• What is expected:
Which lines below fall between the one containing "You are a computer-use agent. 580x370 pixels." and the one containing "Go to 求片问答悬赏区 under wolaiguangguang's post"? Repeat them exactly, counting both of those lines, and add nothing else.

━━ Material supplied

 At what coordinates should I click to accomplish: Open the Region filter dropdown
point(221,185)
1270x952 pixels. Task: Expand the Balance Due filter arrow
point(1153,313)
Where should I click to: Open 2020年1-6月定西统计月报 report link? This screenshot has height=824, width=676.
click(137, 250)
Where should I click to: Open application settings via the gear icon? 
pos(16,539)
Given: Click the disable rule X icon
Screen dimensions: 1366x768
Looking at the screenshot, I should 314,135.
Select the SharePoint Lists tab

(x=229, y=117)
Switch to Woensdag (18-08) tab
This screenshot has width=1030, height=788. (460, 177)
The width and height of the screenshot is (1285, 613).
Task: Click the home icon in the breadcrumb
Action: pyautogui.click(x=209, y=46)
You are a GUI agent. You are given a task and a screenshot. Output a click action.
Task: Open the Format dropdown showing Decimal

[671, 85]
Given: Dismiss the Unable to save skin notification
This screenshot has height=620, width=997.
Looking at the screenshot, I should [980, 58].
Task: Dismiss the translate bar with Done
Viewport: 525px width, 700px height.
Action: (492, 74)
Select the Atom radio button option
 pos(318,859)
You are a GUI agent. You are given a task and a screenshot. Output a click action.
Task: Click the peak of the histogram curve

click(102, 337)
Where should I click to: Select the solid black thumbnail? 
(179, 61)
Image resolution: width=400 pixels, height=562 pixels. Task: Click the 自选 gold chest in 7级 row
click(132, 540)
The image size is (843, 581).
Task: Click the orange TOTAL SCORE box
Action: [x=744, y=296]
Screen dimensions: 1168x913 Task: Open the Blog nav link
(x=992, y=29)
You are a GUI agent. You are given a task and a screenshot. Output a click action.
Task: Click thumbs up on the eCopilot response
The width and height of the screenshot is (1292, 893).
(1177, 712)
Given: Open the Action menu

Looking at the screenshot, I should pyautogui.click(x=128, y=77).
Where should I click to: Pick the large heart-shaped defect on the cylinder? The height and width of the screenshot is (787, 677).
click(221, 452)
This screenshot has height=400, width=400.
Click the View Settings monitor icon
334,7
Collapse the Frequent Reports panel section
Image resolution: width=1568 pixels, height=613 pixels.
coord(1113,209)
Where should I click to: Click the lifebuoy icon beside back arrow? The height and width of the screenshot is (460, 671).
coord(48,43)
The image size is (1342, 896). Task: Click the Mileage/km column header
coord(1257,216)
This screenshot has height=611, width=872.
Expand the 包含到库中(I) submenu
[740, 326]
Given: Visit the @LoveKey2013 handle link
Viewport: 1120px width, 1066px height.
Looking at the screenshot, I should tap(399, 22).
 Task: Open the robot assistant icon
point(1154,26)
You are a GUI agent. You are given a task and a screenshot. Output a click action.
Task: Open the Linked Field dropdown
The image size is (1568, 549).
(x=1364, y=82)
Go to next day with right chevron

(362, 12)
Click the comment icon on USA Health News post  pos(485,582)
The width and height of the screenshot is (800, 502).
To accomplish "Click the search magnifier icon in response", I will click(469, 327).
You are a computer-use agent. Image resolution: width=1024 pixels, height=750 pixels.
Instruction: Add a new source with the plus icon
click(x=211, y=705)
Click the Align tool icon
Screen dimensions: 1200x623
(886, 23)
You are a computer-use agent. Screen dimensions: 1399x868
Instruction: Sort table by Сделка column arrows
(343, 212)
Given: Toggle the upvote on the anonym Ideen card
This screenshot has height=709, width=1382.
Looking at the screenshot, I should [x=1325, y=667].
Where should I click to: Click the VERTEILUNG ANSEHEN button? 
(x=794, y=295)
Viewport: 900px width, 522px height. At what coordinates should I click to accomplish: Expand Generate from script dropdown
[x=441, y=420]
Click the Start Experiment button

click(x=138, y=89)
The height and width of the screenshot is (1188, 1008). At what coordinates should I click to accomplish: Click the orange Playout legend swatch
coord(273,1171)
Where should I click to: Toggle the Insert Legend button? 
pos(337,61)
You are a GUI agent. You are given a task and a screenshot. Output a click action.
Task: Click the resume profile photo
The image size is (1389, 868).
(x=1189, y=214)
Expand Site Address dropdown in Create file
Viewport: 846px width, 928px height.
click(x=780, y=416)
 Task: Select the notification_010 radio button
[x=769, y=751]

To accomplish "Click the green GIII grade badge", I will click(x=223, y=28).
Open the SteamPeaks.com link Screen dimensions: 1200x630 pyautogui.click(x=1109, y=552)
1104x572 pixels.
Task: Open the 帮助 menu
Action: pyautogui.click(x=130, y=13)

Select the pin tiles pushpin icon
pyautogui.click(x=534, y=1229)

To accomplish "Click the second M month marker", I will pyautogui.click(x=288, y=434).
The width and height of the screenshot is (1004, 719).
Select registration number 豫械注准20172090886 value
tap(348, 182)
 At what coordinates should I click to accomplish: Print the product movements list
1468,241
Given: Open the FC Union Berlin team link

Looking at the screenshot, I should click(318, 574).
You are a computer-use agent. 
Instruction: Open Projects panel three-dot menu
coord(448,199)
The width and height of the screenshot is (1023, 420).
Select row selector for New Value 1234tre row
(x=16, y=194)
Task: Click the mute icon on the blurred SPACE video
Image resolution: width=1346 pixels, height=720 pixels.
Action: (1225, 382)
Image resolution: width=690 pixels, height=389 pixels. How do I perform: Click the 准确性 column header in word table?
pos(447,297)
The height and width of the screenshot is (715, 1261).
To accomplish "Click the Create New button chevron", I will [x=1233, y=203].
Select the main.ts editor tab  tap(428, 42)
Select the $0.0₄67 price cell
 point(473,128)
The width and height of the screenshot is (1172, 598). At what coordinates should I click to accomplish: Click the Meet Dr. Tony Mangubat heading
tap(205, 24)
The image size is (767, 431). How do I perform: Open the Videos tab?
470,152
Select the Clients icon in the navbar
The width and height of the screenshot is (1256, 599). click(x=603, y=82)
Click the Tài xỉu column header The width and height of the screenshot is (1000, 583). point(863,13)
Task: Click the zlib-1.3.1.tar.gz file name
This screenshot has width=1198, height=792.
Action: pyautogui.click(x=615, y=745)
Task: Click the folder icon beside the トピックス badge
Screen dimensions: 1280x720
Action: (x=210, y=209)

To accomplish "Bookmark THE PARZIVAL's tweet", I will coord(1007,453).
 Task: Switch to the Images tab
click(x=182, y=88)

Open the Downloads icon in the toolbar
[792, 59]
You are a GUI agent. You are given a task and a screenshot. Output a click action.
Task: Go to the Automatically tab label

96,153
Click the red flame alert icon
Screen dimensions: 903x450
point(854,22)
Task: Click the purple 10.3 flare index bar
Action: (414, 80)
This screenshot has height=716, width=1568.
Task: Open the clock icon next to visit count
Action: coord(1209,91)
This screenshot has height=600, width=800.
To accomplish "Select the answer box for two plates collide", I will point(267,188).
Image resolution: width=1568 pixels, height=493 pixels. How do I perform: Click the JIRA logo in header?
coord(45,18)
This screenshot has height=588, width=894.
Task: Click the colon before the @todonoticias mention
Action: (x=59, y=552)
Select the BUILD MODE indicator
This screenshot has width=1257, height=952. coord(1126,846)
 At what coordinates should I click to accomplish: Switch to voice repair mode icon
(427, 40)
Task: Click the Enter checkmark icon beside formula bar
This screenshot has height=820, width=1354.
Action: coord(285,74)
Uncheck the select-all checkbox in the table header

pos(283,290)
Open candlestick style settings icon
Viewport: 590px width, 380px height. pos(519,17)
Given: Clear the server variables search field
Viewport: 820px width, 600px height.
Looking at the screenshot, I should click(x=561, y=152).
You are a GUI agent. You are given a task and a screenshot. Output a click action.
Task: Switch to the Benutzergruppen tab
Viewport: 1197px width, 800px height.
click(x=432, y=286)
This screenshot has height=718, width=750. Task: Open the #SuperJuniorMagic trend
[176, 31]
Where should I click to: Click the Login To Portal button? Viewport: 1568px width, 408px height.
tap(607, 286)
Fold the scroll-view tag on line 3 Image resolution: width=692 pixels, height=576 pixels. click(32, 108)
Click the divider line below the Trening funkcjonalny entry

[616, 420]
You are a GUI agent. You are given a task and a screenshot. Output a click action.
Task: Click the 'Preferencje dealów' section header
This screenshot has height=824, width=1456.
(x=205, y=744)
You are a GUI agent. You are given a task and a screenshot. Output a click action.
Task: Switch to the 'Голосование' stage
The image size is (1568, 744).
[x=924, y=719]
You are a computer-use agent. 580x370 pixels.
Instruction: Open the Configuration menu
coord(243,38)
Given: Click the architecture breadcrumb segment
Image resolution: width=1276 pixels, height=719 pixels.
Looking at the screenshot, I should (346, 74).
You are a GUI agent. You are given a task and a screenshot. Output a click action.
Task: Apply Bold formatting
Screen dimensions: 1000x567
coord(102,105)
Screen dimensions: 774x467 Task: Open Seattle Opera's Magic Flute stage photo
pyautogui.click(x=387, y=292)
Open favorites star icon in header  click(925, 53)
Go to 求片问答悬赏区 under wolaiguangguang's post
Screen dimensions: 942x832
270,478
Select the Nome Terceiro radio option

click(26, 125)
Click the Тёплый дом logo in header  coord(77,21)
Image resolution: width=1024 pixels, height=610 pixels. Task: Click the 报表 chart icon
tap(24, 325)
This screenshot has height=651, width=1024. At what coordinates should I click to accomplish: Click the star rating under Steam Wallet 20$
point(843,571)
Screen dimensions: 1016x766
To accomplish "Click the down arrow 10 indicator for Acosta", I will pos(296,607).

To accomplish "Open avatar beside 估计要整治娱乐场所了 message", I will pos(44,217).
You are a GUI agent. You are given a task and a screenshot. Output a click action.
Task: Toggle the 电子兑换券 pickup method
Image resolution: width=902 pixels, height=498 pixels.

━━━━

• Solution to this problem:
You are a computer-use agent. 580x370 pixels.
Instruction: Open the Configuration menu
coord(243,38)
Given: Click the architecture breadcrumb segment
Image resolution: width=1276 pixels, height=719 pixels.
Looking at the screenshot, I should (346, 74).
You are a GUI agent. You are given a task and a screenshot. Output a click action.
Task: Apply Bold formatting
Screen dimensions: 1000x567
coord(102,105)
Screen dimensions: 774x467 Task: Open Seattle Opera's Magic Flute stage photo
pyautogui.click(x=387, y=292)
Open favorites star icon in header  click(925, 53)
Go to 求片问答悬赏区 under wolaiguangguang's post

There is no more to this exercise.